Write equivalent fractions for 3/7 and 1/3 using 21 as a common denominator
The correct answer and explanation is:
Correct Answer:
- The equivalent fraction for 3/7 with 21 as the common denominator is 9/21
- The equivalent fraction for 1/3 with 21 as the common denominator is 7/21
Explanation (300 words):
To write equivalent fractions using a common denominator, the goal is to make the denominators of the fractions the same. In this case, the desired common denominator is 21. A fraction can be rewritten in equivalent form by multiplying both the numerator and the denominator by the same number. This process does not change the value of the fraction but represents it in a different form that is more convenient for operations like addition or comparison.

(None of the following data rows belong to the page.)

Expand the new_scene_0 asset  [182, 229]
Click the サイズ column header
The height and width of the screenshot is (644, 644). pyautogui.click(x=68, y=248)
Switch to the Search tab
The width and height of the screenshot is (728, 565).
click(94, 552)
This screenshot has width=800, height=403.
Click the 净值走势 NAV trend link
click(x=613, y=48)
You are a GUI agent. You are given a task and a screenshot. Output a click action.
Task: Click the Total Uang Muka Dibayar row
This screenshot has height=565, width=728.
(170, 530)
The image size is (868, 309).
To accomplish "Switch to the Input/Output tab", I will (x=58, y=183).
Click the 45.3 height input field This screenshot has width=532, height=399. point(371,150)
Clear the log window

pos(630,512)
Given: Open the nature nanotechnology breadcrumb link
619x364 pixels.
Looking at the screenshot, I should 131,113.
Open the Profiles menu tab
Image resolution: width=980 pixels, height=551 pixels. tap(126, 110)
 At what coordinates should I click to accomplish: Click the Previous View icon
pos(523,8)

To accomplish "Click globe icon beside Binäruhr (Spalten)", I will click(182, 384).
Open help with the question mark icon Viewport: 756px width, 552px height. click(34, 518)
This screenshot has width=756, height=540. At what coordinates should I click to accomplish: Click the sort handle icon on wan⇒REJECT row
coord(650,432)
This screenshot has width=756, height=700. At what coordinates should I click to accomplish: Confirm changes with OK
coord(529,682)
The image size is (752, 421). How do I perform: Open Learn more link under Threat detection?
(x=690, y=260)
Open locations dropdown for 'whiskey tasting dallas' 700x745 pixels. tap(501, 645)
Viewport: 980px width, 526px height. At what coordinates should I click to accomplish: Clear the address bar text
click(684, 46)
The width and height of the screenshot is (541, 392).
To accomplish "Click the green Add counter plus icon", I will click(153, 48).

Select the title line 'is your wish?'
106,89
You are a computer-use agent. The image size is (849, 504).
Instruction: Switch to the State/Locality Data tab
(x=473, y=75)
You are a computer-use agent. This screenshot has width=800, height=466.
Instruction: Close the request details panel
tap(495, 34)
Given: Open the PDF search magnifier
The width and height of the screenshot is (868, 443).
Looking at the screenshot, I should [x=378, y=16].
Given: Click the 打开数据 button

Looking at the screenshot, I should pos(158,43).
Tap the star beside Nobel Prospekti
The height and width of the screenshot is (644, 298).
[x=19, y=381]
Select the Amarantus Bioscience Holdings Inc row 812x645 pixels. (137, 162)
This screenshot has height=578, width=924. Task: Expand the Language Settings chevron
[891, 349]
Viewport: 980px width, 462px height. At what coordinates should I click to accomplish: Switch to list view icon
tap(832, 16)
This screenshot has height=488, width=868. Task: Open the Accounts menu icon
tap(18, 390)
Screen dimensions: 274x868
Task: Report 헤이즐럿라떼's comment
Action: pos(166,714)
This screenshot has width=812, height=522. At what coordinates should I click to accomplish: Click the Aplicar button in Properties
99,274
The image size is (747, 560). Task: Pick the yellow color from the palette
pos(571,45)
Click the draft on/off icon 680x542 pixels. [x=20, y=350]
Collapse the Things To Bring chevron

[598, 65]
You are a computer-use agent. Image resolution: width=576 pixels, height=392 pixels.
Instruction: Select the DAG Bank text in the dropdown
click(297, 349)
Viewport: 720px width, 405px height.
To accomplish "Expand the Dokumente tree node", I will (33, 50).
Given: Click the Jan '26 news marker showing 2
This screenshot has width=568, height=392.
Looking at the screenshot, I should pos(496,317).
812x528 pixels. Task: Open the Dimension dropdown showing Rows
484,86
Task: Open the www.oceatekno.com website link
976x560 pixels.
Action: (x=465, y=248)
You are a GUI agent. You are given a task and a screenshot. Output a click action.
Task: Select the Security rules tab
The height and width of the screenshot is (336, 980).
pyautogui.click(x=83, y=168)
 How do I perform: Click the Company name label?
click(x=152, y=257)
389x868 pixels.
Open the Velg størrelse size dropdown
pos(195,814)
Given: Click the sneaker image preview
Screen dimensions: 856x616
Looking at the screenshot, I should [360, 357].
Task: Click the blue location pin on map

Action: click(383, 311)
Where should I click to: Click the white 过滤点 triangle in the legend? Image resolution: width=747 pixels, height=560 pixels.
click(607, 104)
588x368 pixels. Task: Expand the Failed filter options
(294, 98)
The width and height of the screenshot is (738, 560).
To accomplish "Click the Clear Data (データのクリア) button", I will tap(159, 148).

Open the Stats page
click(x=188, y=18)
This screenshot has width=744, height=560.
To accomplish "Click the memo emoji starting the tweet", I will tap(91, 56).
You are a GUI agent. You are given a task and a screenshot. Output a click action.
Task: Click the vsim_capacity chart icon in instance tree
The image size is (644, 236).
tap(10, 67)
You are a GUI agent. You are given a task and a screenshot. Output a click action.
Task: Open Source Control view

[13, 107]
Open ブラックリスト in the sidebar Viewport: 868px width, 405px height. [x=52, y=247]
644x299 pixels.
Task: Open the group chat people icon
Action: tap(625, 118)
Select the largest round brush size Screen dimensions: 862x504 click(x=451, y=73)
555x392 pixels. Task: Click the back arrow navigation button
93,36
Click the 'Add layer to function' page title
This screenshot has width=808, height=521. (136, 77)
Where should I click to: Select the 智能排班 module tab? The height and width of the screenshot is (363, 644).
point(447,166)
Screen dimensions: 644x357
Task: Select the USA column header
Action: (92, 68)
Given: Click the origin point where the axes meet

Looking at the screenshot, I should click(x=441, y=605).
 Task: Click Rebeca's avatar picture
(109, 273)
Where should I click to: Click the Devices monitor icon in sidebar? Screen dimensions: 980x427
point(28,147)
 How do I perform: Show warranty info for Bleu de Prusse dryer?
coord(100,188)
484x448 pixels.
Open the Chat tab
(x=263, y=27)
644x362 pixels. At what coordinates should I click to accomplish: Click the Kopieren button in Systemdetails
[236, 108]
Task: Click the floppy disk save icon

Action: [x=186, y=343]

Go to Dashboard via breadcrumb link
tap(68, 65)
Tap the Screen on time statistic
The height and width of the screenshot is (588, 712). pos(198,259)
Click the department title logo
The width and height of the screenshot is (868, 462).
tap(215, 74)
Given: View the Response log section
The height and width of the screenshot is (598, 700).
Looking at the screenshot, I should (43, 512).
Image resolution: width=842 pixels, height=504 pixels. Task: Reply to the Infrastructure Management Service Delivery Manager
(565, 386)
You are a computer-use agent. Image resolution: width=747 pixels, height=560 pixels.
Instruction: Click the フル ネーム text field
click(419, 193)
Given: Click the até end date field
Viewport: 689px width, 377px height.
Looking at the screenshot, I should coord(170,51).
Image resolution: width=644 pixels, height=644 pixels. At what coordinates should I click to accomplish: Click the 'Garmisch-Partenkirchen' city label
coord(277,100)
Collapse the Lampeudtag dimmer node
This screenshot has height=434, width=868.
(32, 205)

Start with the fraction 3/7. To convert it to an equivalent fraction with 21 as the denominator, determine what number 7 must be multiplied by to become 21. Since
7 × 3 = 21,
multiply both the numerator and denominator of 3/7 by 3:
3 × 3 = 9
7 × 3 = 21
So, 3/7 = 9/21
Next, convert 1/3 to an equivalent fraction with a denominator of 21. Since
3 × 7 = 21,
multiply both the numerator and denominator of 1/3 by 7:
1 × 7 = 7
3 × 7 = 21
So, 1/3 = 7/21
Having a common denominator is especially useful when adding or subtracting fractions. For example, once 3/7 and 1/3 are rewritten as 9/21 and 7/21, they can be added directly:
9/21 + 7/21 = 16/21
Using a common denominator also allows easy comparison. Since both fractions are out of 21 parts, one can see that 9/21 is greater than 7/21. Therefore, the process of finding equivalent fractions with a shared denominator is a foundational skill in working with fractions efficiently in arithmetic.